Hey – don’t think we are too weird for coming up with this correlation as we are obviously not the first to put the idea of brassieres and life vests together. The “Bay Watch” bikini life jacket concept by Bernstrand & Co. certainly takes the idea of bras & PFDs as far as it could ever go! (Source: http://gizmodo.com/) However, something about it’s design makes us think it probably isn’t Canadian Coast Guard Approved!!!
Now for the REALLY serious stuff:
According to www.redcross.ca, over one half of all recreational boating drownings, in Canada, occurred in lakes. About 39% of drowning victims were fishing from a boat or canoe and another 9% were canoeing. And another Canadian Red Cross study covering 15 years of boating deaths in Canada (1991 to 2006), stated it was found that of 2,232 people who drowned or died of hypothermia, only 12% were wearing a life jacket properly. And out of the 94% of Canadians who drowned, 90% of these boaters were found NOT wearing a lifejacket. Those are some scary statistics!

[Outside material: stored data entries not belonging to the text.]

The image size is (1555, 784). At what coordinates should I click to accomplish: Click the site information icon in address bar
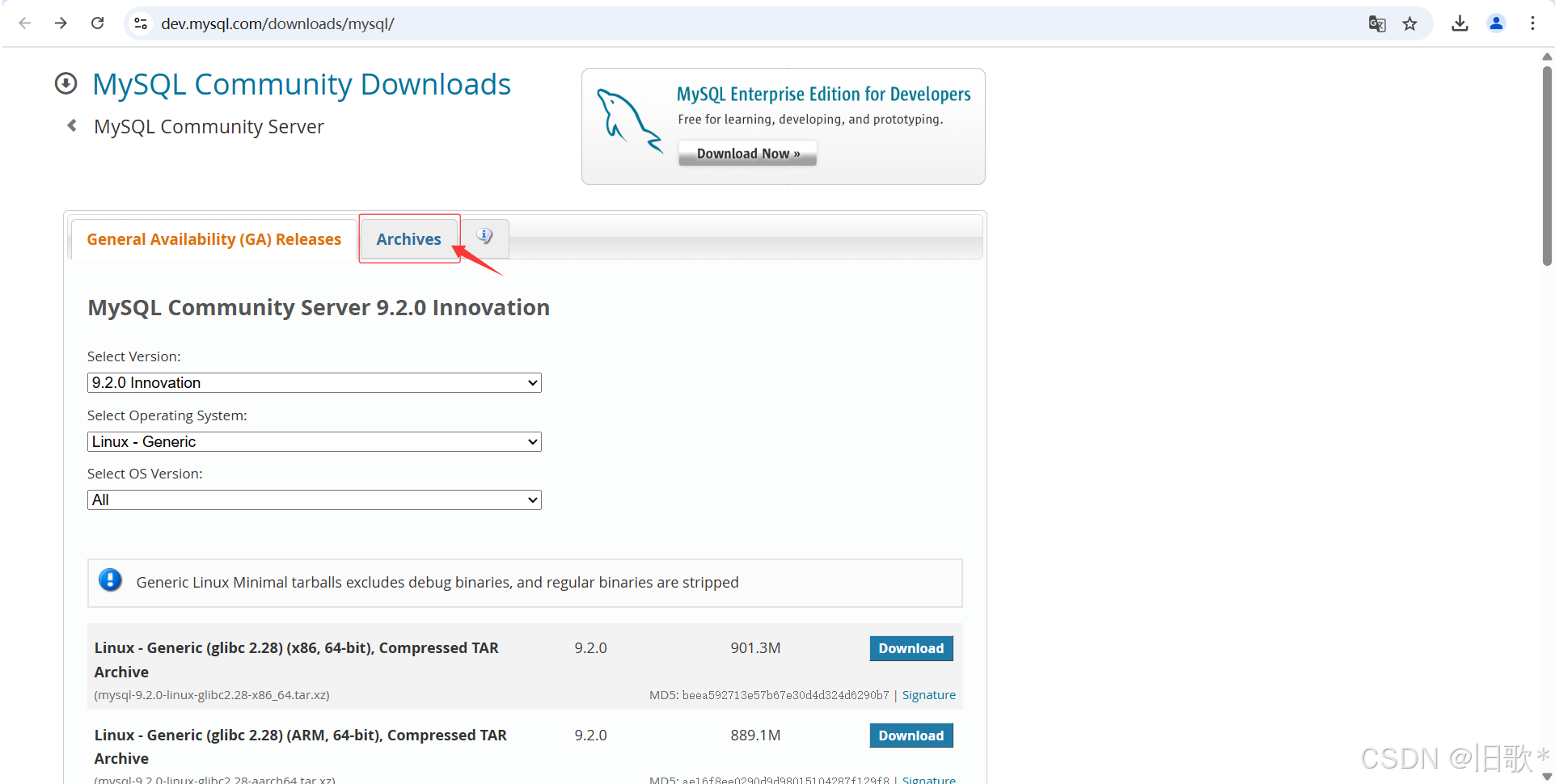[x=141, y=23]
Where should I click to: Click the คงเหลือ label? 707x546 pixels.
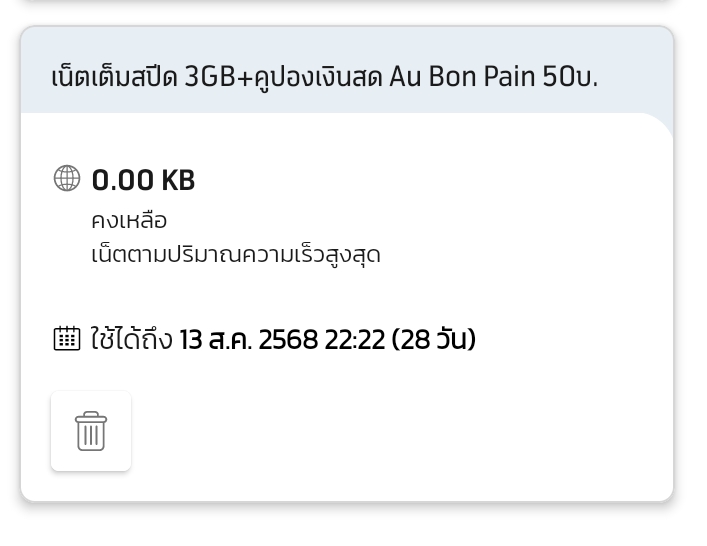pyautogui.click(x=129, y=220)
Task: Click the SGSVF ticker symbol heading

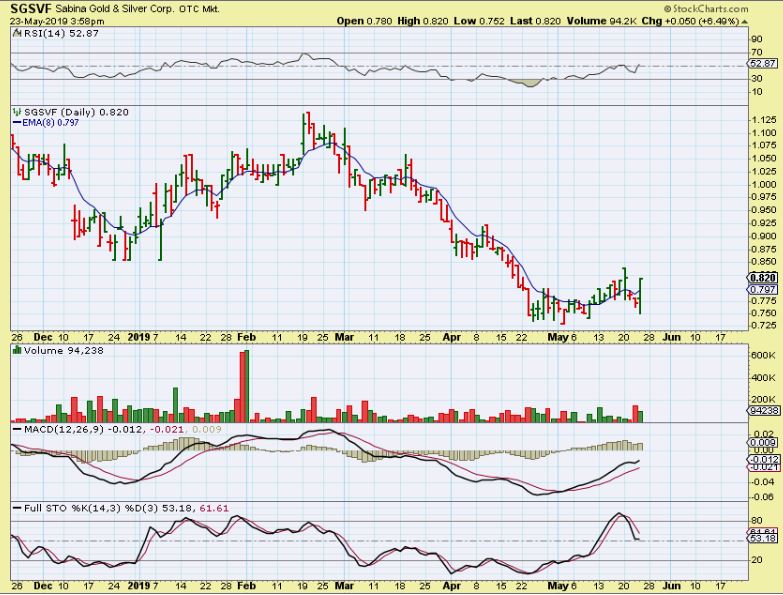Action: pyautogui.click(x=27, y=8)
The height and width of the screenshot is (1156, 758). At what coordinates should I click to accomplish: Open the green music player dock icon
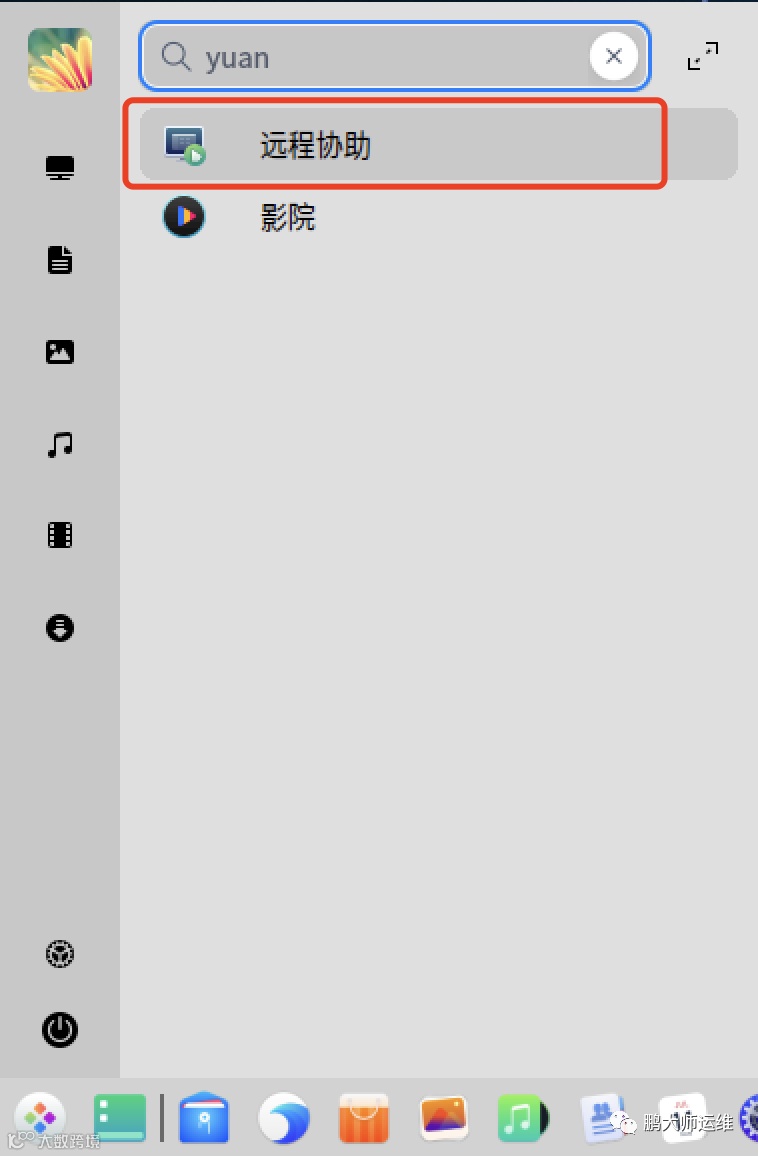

Too many of us think that we can find our lifejacket in an emergency and put it on if we fall into the water. But we aren’t being realistic. With pre-existing health problems like low blood pressure or a sudden heart attack, an unexpected head injury, or even just the shock of cold water, could make it extremely difficult for anyone to follow thru with this plan. Already having your lifejacket on BEFORE you end up in the water will definitely make it easier for you to rescue yourself or, at least, be more able to remain floating until someone else can find and help rescue you if needed.
REMEMBER: DON’T JUST BRING IT – PUT IT ON! IT’S NOT ANY WORSE THEN HAVING TO WEAR A BRA, AFTER ALL! And remember fellas, if us girls can do it… then you can too!!!
*There are circumstances where wearing a PDF is not considered mandatory (i.e. racing)
**Because not all who paddle have worn a brassiere in their lifetime (although let’s face it – there are a lot more men who have had on a bra for a lark then who would be willing to admit!), we felt we should explain ourselves more….
***Note: PFD, Life Jacket and Life Vest all refer to a Canadian Coast Guard Approved Personal Floatation Device for the purposes of this article.